(RECORD SET Opens)

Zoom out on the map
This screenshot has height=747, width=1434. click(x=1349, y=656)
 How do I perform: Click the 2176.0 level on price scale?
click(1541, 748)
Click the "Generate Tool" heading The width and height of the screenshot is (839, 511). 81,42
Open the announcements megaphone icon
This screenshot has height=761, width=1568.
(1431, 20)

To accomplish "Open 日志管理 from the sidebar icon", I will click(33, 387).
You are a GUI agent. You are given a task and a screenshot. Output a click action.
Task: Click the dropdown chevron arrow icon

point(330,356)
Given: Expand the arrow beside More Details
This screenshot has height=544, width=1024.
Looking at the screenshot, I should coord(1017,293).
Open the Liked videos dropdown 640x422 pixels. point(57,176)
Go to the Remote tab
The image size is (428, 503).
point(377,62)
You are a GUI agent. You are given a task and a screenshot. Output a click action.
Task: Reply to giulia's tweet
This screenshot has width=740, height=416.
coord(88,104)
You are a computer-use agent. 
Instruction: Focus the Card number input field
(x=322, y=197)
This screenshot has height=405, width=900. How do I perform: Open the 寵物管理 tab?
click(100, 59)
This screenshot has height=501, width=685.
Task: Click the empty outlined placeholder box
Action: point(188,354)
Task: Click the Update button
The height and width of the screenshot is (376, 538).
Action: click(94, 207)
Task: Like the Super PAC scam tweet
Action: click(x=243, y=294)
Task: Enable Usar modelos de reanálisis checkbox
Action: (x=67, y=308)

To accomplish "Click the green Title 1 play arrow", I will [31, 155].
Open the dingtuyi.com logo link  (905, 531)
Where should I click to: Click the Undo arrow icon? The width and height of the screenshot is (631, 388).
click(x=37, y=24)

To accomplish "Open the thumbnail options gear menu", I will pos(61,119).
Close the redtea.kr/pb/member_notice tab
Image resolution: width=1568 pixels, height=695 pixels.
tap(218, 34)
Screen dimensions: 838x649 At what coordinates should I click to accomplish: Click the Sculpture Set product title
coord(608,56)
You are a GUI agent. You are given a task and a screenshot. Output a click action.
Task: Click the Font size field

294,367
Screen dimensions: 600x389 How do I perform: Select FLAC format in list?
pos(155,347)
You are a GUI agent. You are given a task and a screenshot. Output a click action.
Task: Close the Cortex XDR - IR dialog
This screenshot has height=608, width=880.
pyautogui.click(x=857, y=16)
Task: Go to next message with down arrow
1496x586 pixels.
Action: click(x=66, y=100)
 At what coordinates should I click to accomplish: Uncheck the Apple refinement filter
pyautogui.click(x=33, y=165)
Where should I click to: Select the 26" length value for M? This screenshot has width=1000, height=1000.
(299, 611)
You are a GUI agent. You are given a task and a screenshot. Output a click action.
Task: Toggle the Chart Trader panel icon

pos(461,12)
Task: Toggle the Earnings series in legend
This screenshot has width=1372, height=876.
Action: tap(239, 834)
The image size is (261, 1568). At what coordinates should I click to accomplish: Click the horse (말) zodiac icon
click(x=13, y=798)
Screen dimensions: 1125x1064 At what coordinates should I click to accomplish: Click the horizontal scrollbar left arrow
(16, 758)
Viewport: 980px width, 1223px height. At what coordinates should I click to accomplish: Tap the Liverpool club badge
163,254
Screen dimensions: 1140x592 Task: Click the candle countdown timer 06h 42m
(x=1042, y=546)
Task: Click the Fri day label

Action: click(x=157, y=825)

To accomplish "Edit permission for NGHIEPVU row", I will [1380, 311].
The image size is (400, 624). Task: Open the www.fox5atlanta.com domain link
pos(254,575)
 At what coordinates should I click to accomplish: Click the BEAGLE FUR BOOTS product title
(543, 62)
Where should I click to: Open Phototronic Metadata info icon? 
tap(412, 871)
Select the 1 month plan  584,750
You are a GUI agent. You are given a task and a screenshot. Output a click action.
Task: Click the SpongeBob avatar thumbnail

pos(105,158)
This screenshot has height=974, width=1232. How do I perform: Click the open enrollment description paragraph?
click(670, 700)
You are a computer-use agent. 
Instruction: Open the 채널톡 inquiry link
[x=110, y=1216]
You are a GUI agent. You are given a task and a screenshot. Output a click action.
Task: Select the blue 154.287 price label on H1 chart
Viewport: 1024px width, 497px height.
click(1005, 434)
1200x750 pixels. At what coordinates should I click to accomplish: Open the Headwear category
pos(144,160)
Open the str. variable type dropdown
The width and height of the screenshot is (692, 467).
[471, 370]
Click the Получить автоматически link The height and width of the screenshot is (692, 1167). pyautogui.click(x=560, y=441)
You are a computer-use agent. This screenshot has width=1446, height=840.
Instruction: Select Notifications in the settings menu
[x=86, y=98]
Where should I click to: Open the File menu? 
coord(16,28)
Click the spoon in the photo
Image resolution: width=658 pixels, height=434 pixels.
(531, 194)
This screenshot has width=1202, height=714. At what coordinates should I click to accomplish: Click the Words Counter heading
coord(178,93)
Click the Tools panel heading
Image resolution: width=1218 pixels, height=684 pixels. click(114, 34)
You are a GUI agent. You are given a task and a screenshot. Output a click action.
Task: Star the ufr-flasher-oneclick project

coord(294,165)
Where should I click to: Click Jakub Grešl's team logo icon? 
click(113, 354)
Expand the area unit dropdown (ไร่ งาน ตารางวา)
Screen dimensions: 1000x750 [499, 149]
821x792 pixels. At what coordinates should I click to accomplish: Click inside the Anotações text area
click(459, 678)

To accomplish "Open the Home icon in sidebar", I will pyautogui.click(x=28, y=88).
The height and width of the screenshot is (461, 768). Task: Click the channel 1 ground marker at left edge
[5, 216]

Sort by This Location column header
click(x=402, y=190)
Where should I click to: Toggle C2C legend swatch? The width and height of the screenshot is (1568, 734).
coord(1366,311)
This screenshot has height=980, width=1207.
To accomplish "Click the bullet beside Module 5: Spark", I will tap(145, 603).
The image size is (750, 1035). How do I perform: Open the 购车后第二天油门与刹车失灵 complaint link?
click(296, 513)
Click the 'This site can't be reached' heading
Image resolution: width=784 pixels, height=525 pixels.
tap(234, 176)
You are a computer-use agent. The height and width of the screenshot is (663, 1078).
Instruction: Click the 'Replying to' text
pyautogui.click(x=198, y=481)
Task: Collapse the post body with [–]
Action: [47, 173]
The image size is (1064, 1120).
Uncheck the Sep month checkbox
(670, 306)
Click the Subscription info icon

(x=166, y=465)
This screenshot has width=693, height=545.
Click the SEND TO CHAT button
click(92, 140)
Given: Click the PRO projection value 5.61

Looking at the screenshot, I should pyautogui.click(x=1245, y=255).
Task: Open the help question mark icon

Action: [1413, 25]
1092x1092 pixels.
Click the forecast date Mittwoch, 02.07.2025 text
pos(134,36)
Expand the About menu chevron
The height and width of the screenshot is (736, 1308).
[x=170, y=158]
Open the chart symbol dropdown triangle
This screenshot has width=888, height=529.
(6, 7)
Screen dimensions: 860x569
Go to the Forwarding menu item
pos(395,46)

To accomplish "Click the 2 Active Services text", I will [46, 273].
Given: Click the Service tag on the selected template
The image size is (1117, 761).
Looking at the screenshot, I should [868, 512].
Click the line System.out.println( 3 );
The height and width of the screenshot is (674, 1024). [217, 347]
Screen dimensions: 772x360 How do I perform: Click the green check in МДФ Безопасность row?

(RECORD SET Closes)

Word for word, return each of the entries.

Zoom out on the map
This screenshot has height=747, width=1434. click(x=1349, y=656)
 How do I perform: Click the 2176.0 level on price scale?
click(1541, 748)
Click the "Generate Tool" heading The width and height of the screenshot is (839, 511). 81,42
Open the announcements megaphone icon
This screenshot has height=761, width=1568.
(1431, 20)

To accomplish "Open 日志管理 from the sidebar icon", I will click(33, 387).
You are a GUI agent. You are given a task and a screenshot. Output a click action.
Task: Click the dropdown chevron arrow icon

point(330,356)
Given: Expand the arrow beside More Details
This screenshot has height=544, width=1024.
Looking at the screenshot, I should coord(1017,293).
Open the Liked videos dropdown 640x422 pixels. point(57,176)
Go to the Remote tab
The image size is (428, 503).
point(377,62)
You are a GUI agent. You are given a task and a screenshot. Output a click action.
Task: Reply to giulia's tweet
This screenshot has width=740, height=416.
coord(88,104)
You are a computer-use agent. 
Instruction: Focus the Card number input field
(x=322, y=197)
This screenshot has height=405, width=900. How do I perform: Open the 寵物管理 tab?
click(100, 59)
This screenshot has height=501, width=685.
Task: Click the empty outlined placeholder box
Action: point(188,354)
Task: Click the Update button
The height and width of the screenshot is (376, 538).
Action: click(94, 207)
Task: Like the Super PAC scam tweet
Action: click(x=243, y=294)
Task: Enable Usar modelos de reanálisis checkbox
Action: (x=67, y=308)

To accomplish "Click the green Title 1 play arrow", I will [31, 155].
Open the dingtuyi.com logo link  (905, 531)
Where should I click to: Click the Undo arrow icon? The width and height of the screenshot is (631, 388).
click(x=37, y=24)

To accomplish "Open the thumbnail options gear menu", I will pos(61,119).
Close the redtea.kr/pb/member_notice tab
Image resolution: width=1568 pixels, height=695 pixels.
tap(218, 34)
Screen dimensions: 838x649 At what coordinates should I click to accomplish: Click the Sculpture Set product title
coord(608,56)
You are a GUI agent. You are given a task and a screenshot. Output a click action.
Task: Click the Font size field

294,367
Screen dimensions: 600x389 How do I perform: Select FLAC format in list?
pos(155,347)
You are a GUI agent. You are given a task and a screenshot. Output a click action.
Task: Close the Cortex XDR - IR dialog
This screenshot has height=608, width=880.
pyautogui.click(x=857, y=16)
Task: Go to next message with down arrow
1496x586 pixels.
Action: click(x=66, y=100)
 At what coordinates should I click to accomplish: Uncheck the Apple refinement filter
pyautogui.click(x=33, y=165)
Where should I click to: Select the 26" length value for M? This screenshot has width=1000, height=1000.
(299, 611)
You are a GUI agent. You are given a task and a screenshot. Output a click action.
Task: Toggle the Chart Trader panel icon

pos(461,12)
Task: Toggle the Earnings series in legend
This screenshot has width=1372, height=876.
Action: tap(239, 834)
The image size is (261, 1568). At what coordinates should I click to accomplish: Click the horse (말) zodiac icon
click(x=13, y=798)
Screen dimensions: 1125x1064 At what coordinates should I click to accomplish: Click the horizontal scrollbar left arrow
(16, 758)
Viewport: 980px width, 1223px height. At what coordinates should I click to accomplish: Tap the Liverpool club badge
163,254
Screen dimensions: 1140x592 Task: Click the candle countdown timer 06h 42m
(x=1042, y=546)
Task: Click the Fri day label

Action: click(x=157, y=825)

To accomplish "Edit permission for NGHIEPVU row", I will [1380, 311].
The image size is (400, 624). Task: Open the www.fox5atlanta.com domain link
pos(254,575)
 At what coordinates should I click to accomplish: Click the BEAGLE FUR BOOTS product title
(543, 62)
Where should I click to: Open Phototronic Metadata info icon? 
tap(412, 871)
Select the 1 month plan  584,750
You are a GUI agent. You are given a task and a screenshot. Output a click action.
Task: Click the SpongeBob avatar thumbnail

pos(105,158)
This screenshot has height=974, width=1232. How do I perform: Click the open enrollment description paragraph?
click(670, 700)
You are a computer-use agent. 
Instruction: Open the 채널톡 inquiry link
[x=110, y=1216]
You are a GUI agent. You are given a task and a screenshot. Output a click action.
Task: Select the blue 154.287 price label on H1 chart
Viewport: 1024px width, 497px height.
click(1005, 434)
1200x750 pixels. At what coordinates should I click to accomplish: Open the Headwear category
pos(144,160)
Open the str. variable type dropdown
The width and height of the screenshot is (692, 467).
[471, 370]
Click the Получить автоматически link The height and width of the screenshot is (692, 1167). pyautogui.click(x=560, y=441)
You are a computer-use agent. This screenshot has width=1446, height=840.
Instruction: Select Notifications in the settings menu
[x=86, y=98]
Where should I click to: Open the File menu? 
coord(16,28)
Click the spoon in the photo
Image resolution: width=658 pixels, height=434 pixels.
(531, 194)
This screenshot has width=1202, height=714. At what coordinates should I click to accomplish: Click the Words Counter heading
coord(178,93)
Click the Tools panel heading
Image resolution: width=1218 pixels, height=684 pixels. click(114, 34)
You are a GUI agent. You are given a task and a screenshot. Output a click action.
Task: Star the ufr-flasher-oneclick project

coord(294,165)
Where should I click to: Click Jakub Grešl's team logo icon? 
click(113, 354)
Expand the area unit dropdown (ไร่ งาน ตารางวา)
Screen dimensions: 1000x750 [499, 149]
821x792 pixels. At what coordinates should I click to accomplish: Click inside the Anotações text area
click(459, 678)

To accomplish "Open the Home icon in sidebar", I will pyautogui.click(x=28, y=88).
The height and width of the screenshot is (461, 768). Task: Click the channel 1 ground marker at left edge
[5, 216]

Sort by This Location column header
click(x=402, y=190)
Where should I click to: Toggle C2C legend swatch? The width and height of the screenshot is (1568, 734).
coord(1366,311)
This screenshot has height=980, width=1207.
To accomplish "Click the bullet beside Module 5: Spark", I will tap(145, 603).
The image size is (750, 1035). How do I perform: Open the 购车后第二天油门与刹车失灵 complaint link?
click(296, 513)
Click the 'This site can't be reached' heading
Image resolution: width=784 pixels, height=525 pixels.
tap(234, 176)
You are a computer-use agent. The height and width of the screenshot is (663, 1078).
Instruction: Click the 'Replying to' text
pyautogui.click(x=198, y=481)
Task: Collapse the post body with [–]
Action: [47, 173]
The image size is (1064, 1120).
Uncheck the Sep month checkbox
(670, 306)
Click the Subscription info icon

(x=166, y=465)
This screenshot has width=693, height=545.
Click the SEND TO CHAT button
click(92, 140)
Given: Click the PRO projection value 5.61

Looking at the screenshot, I should pyautogui.click(x=1245, y=255).
Task: Open the help question mark icon

Action: [1413, 25]
1092x1092 pixels.
Click the forecast date Mittwoch, 02.07.2025 text
pos(134,36)
Expand the About menu chevron
The height and width of the screenshot is (736, 1308).
[x=170, y=158]
Open the chart symbol dropdown triangle
This screenshot has width=888, height=529.
(6, 7)
Screen dimensions: 860x569
Go to the Forwarding menu item
pos(395,46)

To accomplish "Click the 2 Active Services text", I will [46, 273].
Given: Click the Service tag on the selected template
The image size is (1117, 761).
Looking at the screenshot, I should [868, 512].
Click the line System.out.println( 3 );
The height and width of the screenshot is (674, 1024). [217, 347]
Screen dimensions: 772x360 How do I perform: Click the green check in МДФ Безопасность row?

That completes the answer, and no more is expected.